Collection entries
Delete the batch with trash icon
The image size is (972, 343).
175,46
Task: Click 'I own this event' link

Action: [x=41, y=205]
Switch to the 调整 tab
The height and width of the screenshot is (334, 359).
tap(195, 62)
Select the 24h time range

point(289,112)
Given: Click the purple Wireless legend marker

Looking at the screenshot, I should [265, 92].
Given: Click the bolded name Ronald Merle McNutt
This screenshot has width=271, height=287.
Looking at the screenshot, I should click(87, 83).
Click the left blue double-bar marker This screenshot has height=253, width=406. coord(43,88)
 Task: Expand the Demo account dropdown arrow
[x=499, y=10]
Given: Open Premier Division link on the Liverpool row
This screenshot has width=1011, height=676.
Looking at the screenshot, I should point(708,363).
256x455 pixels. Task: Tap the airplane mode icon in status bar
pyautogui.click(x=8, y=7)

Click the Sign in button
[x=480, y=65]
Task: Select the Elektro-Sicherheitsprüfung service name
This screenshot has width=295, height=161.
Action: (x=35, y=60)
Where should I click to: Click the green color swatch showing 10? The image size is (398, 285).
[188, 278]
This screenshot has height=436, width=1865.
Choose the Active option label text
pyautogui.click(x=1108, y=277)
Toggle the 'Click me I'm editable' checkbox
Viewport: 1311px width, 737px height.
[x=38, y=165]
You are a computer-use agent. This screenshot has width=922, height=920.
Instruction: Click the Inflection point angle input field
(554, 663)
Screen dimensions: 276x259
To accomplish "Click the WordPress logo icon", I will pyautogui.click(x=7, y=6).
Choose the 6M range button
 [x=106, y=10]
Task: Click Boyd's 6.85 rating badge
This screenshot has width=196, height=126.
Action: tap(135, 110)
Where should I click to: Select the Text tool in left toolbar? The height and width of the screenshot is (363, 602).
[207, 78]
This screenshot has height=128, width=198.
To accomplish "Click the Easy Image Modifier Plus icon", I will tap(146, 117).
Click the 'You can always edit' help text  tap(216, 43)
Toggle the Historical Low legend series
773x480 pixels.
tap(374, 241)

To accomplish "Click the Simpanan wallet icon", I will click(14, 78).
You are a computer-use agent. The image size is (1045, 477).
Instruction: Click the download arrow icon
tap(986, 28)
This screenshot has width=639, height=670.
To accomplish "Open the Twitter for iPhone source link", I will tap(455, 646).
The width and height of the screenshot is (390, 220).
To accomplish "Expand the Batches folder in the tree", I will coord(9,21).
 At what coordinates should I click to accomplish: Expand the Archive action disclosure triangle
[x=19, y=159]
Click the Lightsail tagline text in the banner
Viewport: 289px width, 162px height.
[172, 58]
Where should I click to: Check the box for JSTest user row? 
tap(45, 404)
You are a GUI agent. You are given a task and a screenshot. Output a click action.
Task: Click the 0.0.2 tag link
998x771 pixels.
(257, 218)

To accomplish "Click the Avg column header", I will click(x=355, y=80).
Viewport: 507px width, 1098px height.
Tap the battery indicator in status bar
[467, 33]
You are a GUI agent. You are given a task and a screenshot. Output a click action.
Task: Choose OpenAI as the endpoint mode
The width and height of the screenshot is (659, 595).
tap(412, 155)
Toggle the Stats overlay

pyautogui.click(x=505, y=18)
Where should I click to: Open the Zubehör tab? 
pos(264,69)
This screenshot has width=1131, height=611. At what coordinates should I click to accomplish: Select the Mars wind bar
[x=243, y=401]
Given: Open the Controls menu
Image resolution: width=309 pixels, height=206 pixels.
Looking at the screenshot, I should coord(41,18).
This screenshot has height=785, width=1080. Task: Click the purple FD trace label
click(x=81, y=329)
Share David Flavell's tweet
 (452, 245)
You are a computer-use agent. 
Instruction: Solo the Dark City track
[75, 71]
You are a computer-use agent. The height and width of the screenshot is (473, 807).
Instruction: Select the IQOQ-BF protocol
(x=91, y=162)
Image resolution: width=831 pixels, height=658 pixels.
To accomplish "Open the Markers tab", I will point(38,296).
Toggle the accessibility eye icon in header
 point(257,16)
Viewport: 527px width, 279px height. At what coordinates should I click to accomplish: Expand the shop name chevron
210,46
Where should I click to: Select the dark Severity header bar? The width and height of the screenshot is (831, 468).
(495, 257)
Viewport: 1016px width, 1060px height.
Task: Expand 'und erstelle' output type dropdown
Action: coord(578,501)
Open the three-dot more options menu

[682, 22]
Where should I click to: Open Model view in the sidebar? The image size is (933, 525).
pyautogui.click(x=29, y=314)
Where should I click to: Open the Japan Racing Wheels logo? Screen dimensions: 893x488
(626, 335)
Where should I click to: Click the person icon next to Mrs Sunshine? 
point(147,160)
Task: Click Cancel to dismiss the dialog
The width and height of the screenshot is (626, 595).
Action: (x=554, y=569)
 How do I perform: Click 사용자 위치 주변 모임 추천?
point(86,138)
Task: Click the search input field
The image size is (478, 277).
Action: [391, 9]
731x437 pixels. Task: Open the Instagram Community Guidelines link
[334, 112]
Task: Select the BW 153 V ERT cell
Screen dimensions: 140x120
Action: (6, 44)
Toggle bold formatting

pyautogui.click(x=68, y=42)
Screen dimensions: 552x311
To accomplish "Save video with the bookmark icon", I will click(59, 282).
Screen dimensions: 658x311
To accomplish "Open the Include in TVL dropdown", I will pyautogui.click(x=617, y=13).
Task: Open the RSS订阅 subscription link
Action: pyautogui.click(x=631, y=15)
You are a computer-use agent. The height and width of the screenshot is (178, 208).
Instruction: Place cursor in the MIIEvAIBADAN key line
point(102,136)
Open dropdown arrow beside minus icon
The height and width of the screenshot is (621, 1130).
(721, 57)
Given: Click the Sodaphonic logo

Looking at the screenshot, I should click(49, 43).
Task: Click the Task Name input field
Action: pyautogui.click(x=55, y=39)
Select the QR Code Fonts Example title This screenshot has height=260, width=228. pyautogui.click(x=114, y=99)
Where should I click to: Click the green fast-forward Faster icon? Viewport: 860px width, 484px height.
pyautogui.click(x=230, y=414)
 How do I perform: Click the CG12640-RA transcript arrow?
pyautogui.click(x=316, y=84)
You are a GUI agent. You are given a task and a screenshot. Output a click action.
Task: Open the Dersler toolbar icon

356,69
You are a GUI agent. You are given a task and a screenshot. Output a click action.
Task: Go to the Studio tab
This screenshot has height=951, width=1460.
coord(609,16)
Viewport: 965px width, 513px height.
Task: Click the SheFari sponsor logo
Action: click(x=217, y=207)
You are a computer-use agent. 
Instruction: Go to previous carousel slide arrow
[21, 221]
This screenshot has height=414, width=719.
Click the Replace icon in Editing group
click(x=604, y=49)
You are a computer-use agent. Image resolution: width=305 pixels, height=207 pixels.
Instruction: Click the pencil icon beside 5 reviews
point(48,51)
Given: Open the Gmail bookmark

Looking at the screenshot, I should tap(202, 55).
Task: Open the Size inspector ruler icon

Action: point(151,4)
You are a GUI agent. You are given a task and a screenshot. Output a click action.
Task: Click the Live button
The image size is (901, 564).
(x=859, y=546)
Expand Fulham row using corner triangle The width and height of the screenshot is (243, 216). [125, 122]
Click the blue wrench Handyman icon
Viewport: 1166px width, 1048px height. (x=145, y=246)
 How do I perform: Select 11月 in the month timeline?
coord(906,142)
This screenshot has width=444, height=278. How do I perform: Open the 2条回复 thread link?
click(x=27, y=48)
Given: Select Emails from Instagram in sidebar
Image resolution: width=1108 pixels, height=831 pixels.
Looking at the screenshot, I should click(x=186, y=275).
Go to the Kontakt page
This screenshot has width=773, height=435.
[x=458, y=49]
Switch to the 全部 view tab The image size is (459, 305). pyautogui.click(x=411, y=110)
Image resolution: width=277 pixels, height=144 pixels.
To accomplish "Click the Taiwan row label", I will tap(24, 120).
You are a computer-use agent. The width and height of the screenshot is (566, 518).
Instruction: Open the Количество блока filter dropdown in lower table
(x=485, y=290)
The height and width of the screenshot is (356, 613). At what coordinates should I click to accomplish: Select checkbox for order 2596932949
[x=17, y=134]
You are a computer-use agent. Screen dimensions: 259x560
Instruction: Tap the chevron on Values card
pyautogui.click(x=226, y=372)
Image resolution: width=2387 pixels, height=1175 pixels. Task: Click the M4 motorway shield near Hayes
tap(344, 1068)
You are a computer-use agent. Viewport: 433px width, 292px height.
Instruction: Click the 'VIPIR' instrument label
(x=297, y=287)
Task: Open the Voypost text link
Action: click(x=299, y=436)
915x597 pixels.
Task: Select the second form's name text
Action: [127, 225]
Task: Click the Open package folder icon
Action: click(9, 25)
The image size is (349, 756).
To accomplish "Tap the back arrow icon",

EXERCISE - Filter the records down to the lines containing the word "with", and copy those.

THE ANSWER -
Delete the batch with trash icon
To accomplish "Save video with the bookmark icon", I will click(59, 282).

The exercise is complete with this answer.